Investments in the export zones have come mainly from foreign companies. Philippine investments in the zone, comprising mainly of the value of land that had been part of the export zone investments, have consisted of around 22 percent of investments. Japanese investors have dominated, 31 percent. American investments amount to 16 percent. Then we have investments from Dutch, Korean, British, Singaporean. German and Swiss investments follow next, but these are not as extensive as the earlier cited nationalities.

The private economic zones were set up mainly where access to infrastructure such as roads, ports, communications and power were readily available. This explains the quick transformation of the CALABARZON countryside into areas where pockets of private export-oriented companies located.

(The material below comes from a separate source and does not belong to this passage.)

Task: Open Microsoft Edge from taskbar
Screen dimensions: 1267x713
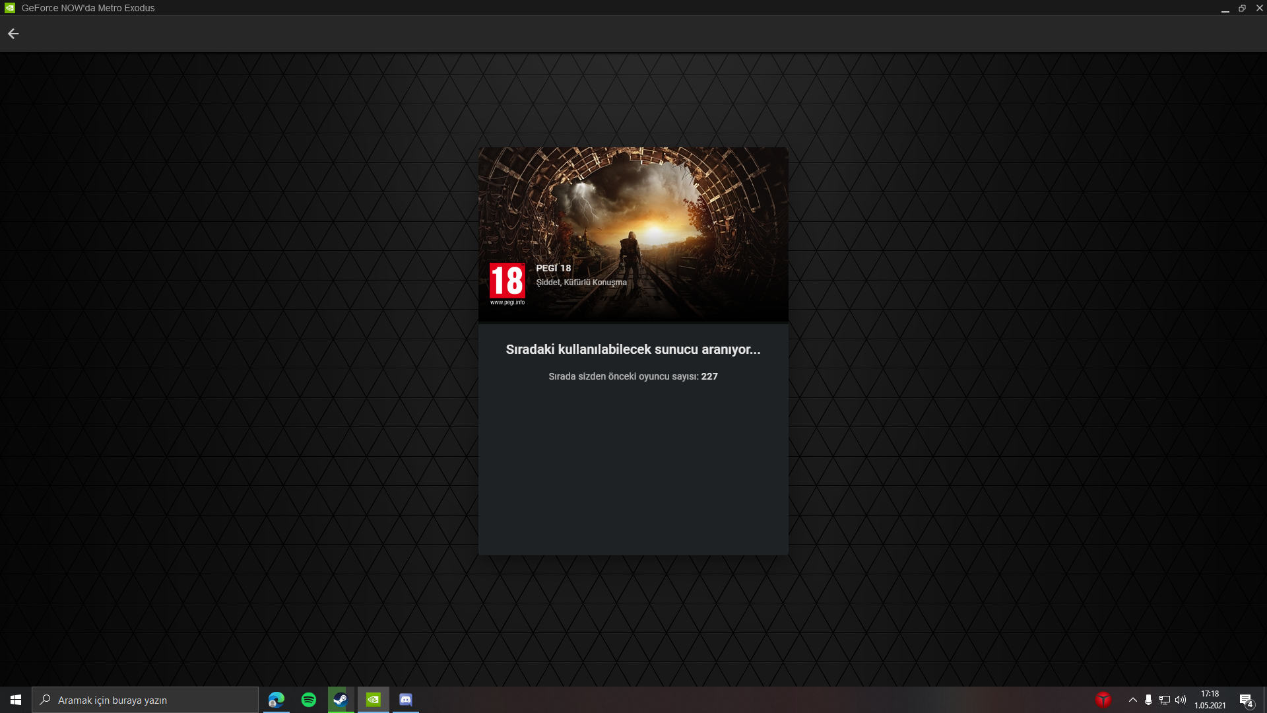Action: (276, 700)
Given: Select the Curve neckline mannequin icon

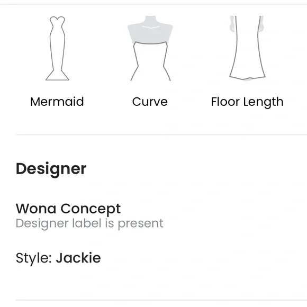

The following foreign companies, many of them Japanese, have helped to develop the following major zones with local partners: Marubeni (Lima Technology Center and First Cavite); Sumitomo (First Philippine Industrial Park); Mitsubishi-Kawasaki Steel (Laguna TechnoPark); Mitsui (Light Industry and Science Park); Nissho Iwai (Carmelray Industrial Park 1); Jurong Town-Ascendas (Carmelray Industrial Park 2); Itochu (Luisita Industrial Park); Tsuneishi (West Cebu Industrial Park); Kao Corp. (Jasaan Misamis Oriental Ecozone); and Samsung (Calamba Premiere).